Garantieregeling gemeente Breda onder de loep
De gemeente heeft de publieke taak verantwoordelijkheid te nemen voor
bijvoorbeeld kwetsbare groepen in de samenleving, variërend van
voortijdig schoolverlaters tot sociale minima en hulpbehoevende
ouderen.
Om die publieke taak correct te kunnen uitvoeren, volgt het college
van burgemeester en wethouders een aantal principes. Recent voorbeeld
is de garantiestelling van EUR 5 miljoen voor de nieuwbouw van Zorg-
en Behandelcentrum Elisabeth aan de Leuvenaarstraat. Deze
garantiestelling was voor de gemeenteraad aanleiding het huidige
garantiebeleid uit 1996 nader aan de orde te willen stellen.
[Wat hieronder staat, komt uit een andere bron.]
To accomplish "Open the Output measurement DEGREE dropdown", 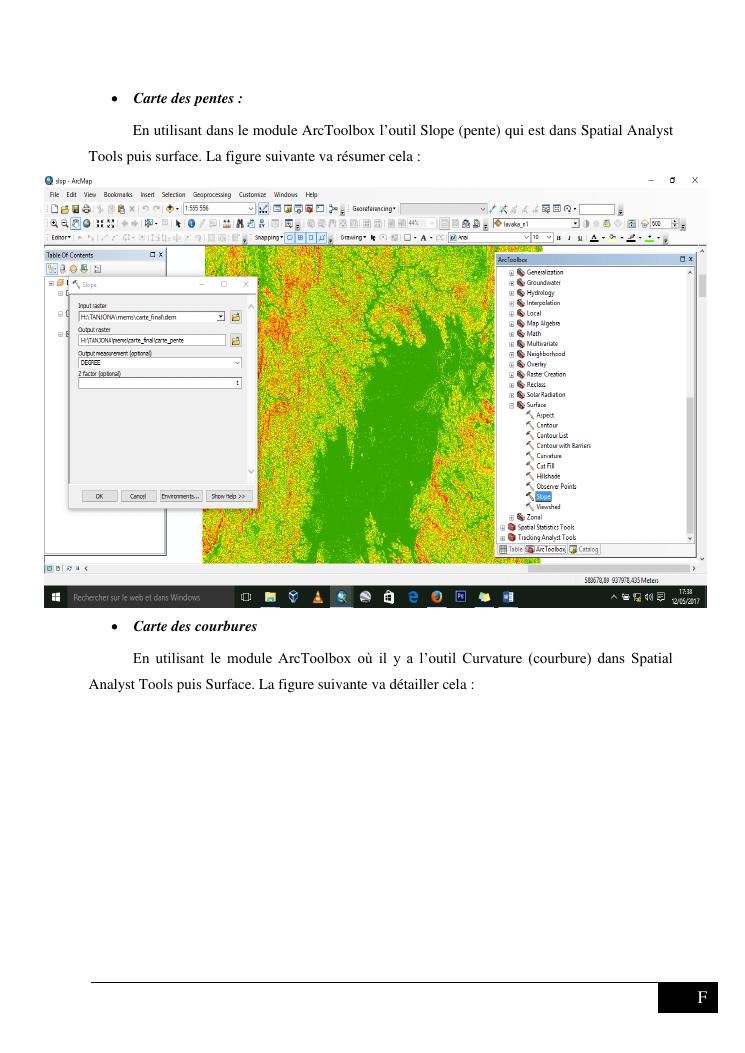I will pyautogui.click(x=236, y=362).
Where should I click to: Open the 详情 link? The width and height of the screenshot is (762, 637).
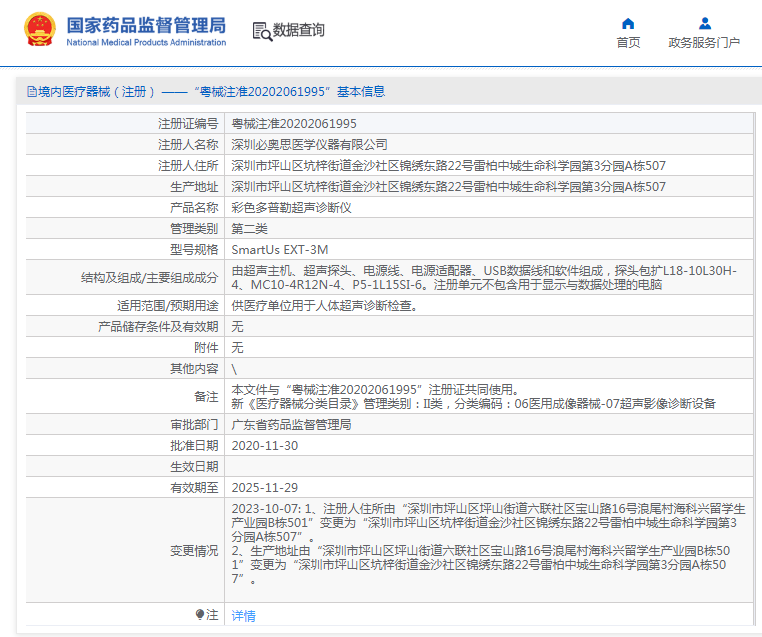click(x=243, y=616)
Daartoe
heeft het college een discussienotitie vastgesteld ter bespreking in
de vergadering van de commissie Bestuur op donderdag 12 maart
aanstaande.
Henk Snier, wethouder van Financiën:"Ik vind het belangrijk dat we
groepen in de samenleving die dat nodig hebben helpen waar we kunnen.
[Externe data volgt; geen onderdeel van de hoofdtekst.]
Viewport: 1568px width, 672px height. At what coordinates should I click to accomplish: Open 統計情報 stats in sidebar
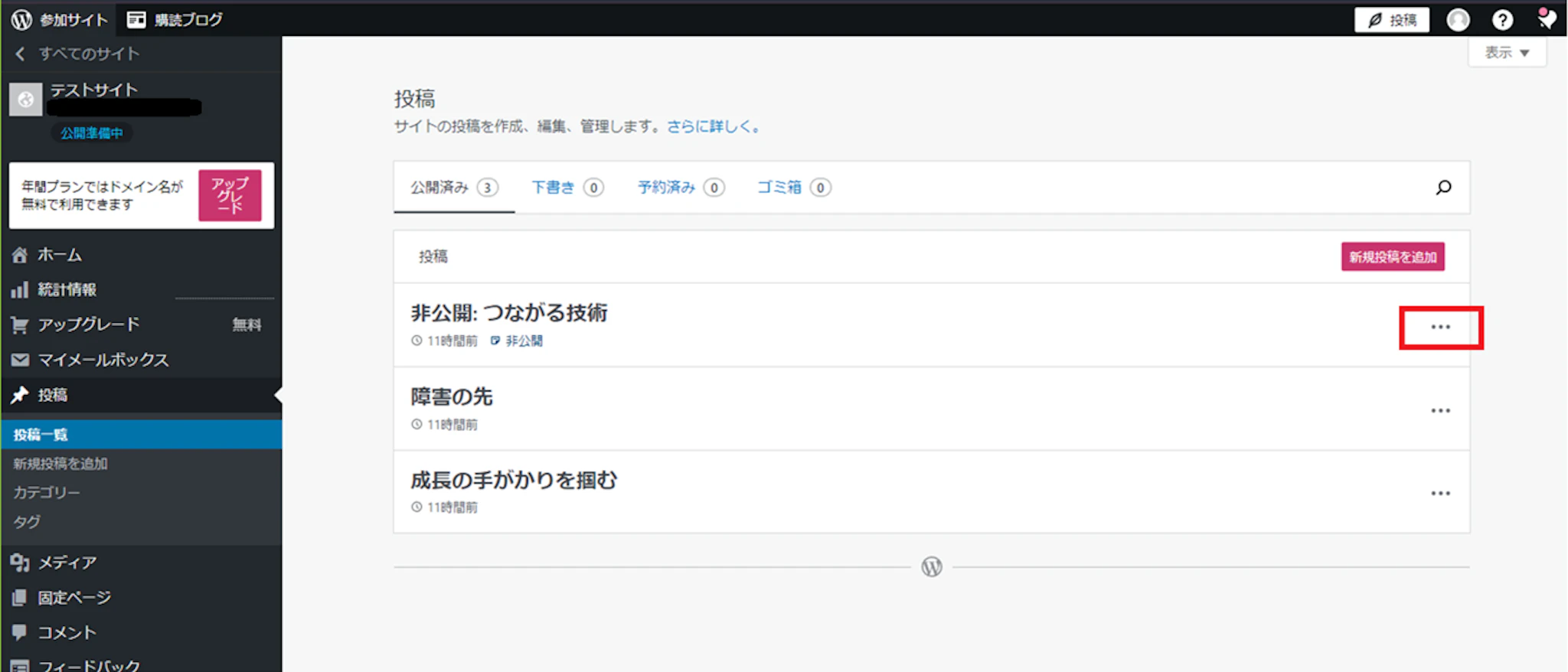[x=67, y=289]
De recente garantiestelling aan Elisabeth is zo'n voorbeeld. Volgens
het huidige garantiebeleid uit 1996 verstrekt een gemeente in principe
geen garantie wanneer een waarborgfonds aanwezig is. De noodzaak van
een snelle doorstart van de nieuwbouw, het belang voor de lokale
economie, de huidige economische situatie en het ontbreken van andere
partijen voor de totale financiering van de nieuwbouw, waren redenen
om op dit punt van het huidige beleid af te wijken en over te gaan tot
garantiestelling."
Huidig beleid en uitgangspunten
Een aanvraag komt in aanmerking voor garantiestelling indien de
investering past binnen het gemeentelijk beleid en wanneer de
investeringslasten passen binnen de exploitatieopzet van de vragende
partij. Wanneer sprake is van een Waarborgfonds verstrekt de gemeente
in principe geen garantie. Uitgangspunt daarbij is dat de gemeente zo
weinig mogelijk garant staat omdat er weinig invloed is op de
bedrijfsvoering van derden. Bovendien moet de `publieke zaak' ermee
gediend zijn. Het huidige stringente beleid heeft de afgelopen jaren
alleen geleid tot een beperkt aantal garantiestellingen op het
beleidsterrein sport. Het afgelopen jaar is geen aanvraag binnen
gekomen.
Vormen van garantiestelling
Bij directe garantieverleningen garandeert de gemeente een lening die
een derde heeft afgesloten voor een investering. Per eind 2008 staat
EUR 14 aan garanties uit; ruim EUR 5 miljoen aan de zorgsector, bijna
EUR 5 miljoen aan het Onderwijs en een aantal kleinere
garantiestellingen aan sportinstellingen. Hierbij is ook sprake voor
een risico voor de gemeente. Het huidige garantiebeleid gaat uit van
directe garantieverlening.
Bij indirecte garantieverlening wordt het risico ondervangen door
waarborgfondsen die op verschillende beleidsterreinen actief zijn.
Waarborgfondsen hebben grote fondsvermogens die ingezet kunnen worden
indien derden hun financiële verplichtingen niet na kunnen komen.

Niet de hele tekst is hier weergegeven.